▼▼▼

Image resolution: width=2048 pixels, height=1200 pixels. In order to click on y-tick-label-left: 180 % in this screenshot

▲▲▲
▼▼▼

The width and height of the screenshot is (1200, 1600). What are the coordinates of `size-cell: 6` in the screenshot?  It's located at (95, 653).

▲▲▲
▼▼▼

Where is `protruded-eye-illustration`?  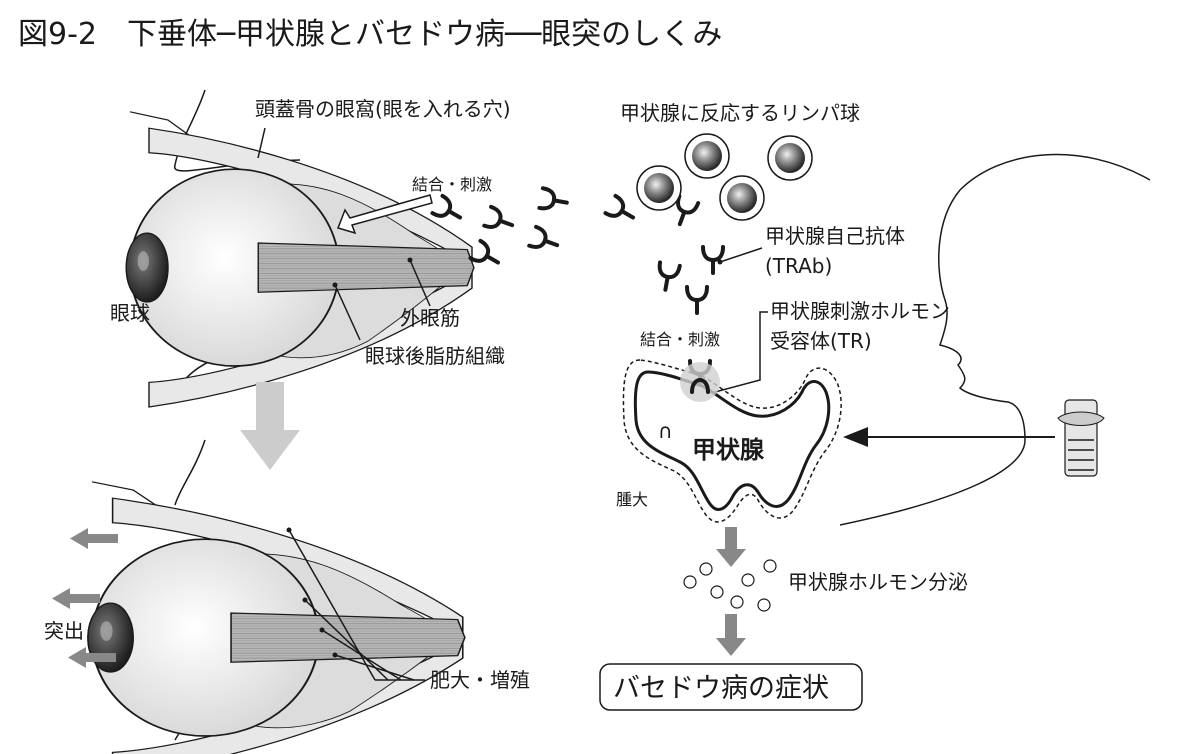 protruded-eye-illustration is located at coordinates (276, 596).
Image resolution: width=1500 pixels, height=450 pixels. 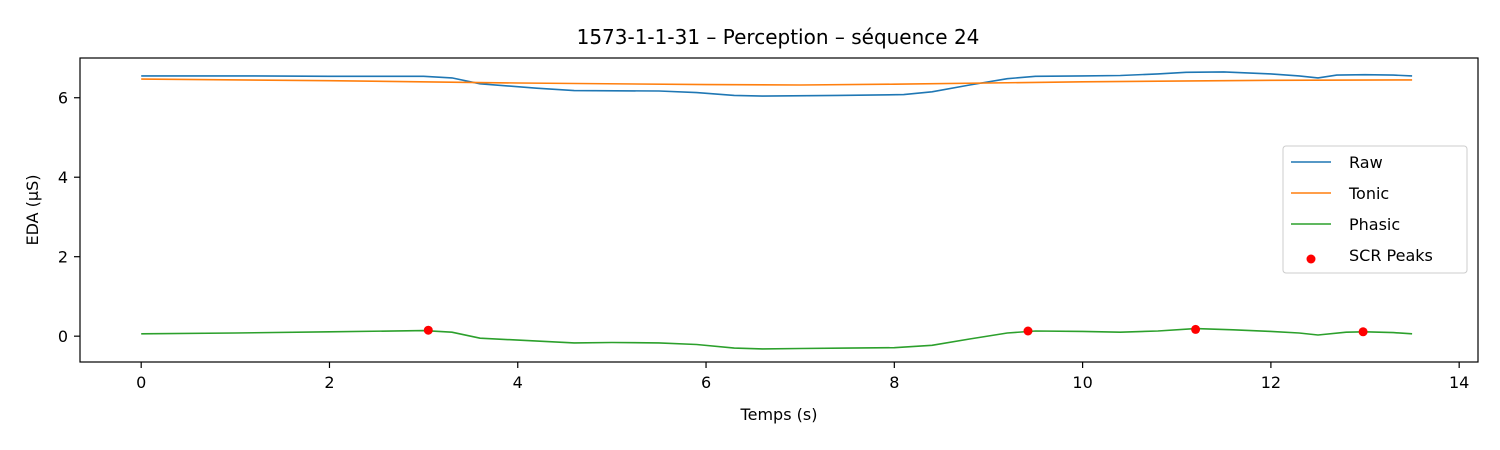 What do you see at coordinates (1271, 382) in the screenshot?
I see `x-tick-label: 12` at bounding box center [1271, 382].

▲▲▲

* _Task_
How many lines of the listing above contain the string "tick"? Reply with the number alone.

* _Task answer_
2